#### ИСХОДНЫЙ ФРАГМЕНТ

Большевизм предложил восстановить русскую государственность на основаниях принципиально усовершенствованного и осовремененного имперского идеологического насилия, а именно, на марксистско-ленинском политическом мировоззрении, которое утвердило интересы народно-феодального почвеннического мировосприятия в городе через установление компромиссной для города и деревни социал-феодальной диктатуры пролетариата. Благодаря идеологическому насилию, которое позволяло жёстко контролировать раскрестьянивание деревни и проводить экстенсивную, планируемую индустриализацию, быстро встал на ноги и укрепился у власти новый правящий класс. Он идеологически обоснованно подавил частную собственность и восстановил феодально-бюрократическое огосударствление всей собственности страны, её хозяйственно-экономических, юридических, политических отношений, тем самым подорвал экономические условия для порождения национального среднего класса. Коммунистический режим систематическим подавлением постепенно уничтожил средние имущественные слои горожан прежней, самодержавной царской империи, в которой процветали сепаратистские этнические общественные движения, в том числе великорусское гегемонистское, украинское и белорусское сепаратистское, и заменил их в обслуживании промышленных производительных сил полностью подконтрольной ему и не имеющей собственного общественного идеала советской народной интеллигенцией.
Коммунистический режим не только спас российскую империю как таковую, но положил начало эпохе её мировой внешнеполитической экспансии. Православие требовало от прежнего самодержавного государства защиты своего положения государственной религии от миссионерской деятельности протестантизма и католицизма, тем самым ограничивало его политические цели защитой своего субконтинентального цивилизационного влияния в Евразии. Коммунистическое же идеологическое мировоззрение, будучи реформаторским мировоззрением в условиях индустриального промышленного развития, оказалось неизмеримо более энергичным, нежели западноевропейский протестантизм, а тем более, католицизм, и само начало активнейшее миссионерское наступление по всему миру, сопровождаемое экономическим и политическим наступлением государственной власти Советской России.

########
#### ПРИВЕДЁННЫЕ ПУНКТЫ

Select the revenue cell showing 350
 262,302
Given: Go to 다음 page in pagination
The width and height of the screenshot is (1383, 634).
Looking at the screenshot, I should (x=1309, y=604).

########

__ЗАДАНИЕ__. Скопируйте из фрагмента о большевизме весь текст от слов «Коммунистический режим не» и до слов «власти Советской России.» включительно.

__ВАШ ОТВЕТ__.
Коммунистический режим не только спас российскую империю как таковую, но положил начало эпохе её мировой внешнеполитической экспансии. Православие требовало от прежнего самодержавного государства защиты своего положения государственной религии от миссионерской деятельности протестантизма и католицизма, тем самым ограничивало его политические цели защитой своего субконтинентального цивилизационного влияния в Евразии. Коммунистическое же идеологическое мировоззрение, будучи реформаторским мировоззрением в условиях индустриального промышленного развития, оказалось неизмеримо более энергичным, нежели западноевропейский протестантизм, а тем более, католицизм, и само начало активнейшее миссионерское наступление по всему миру, сопровождаемое экономическим и политическим наступлением государственной власти Советской России.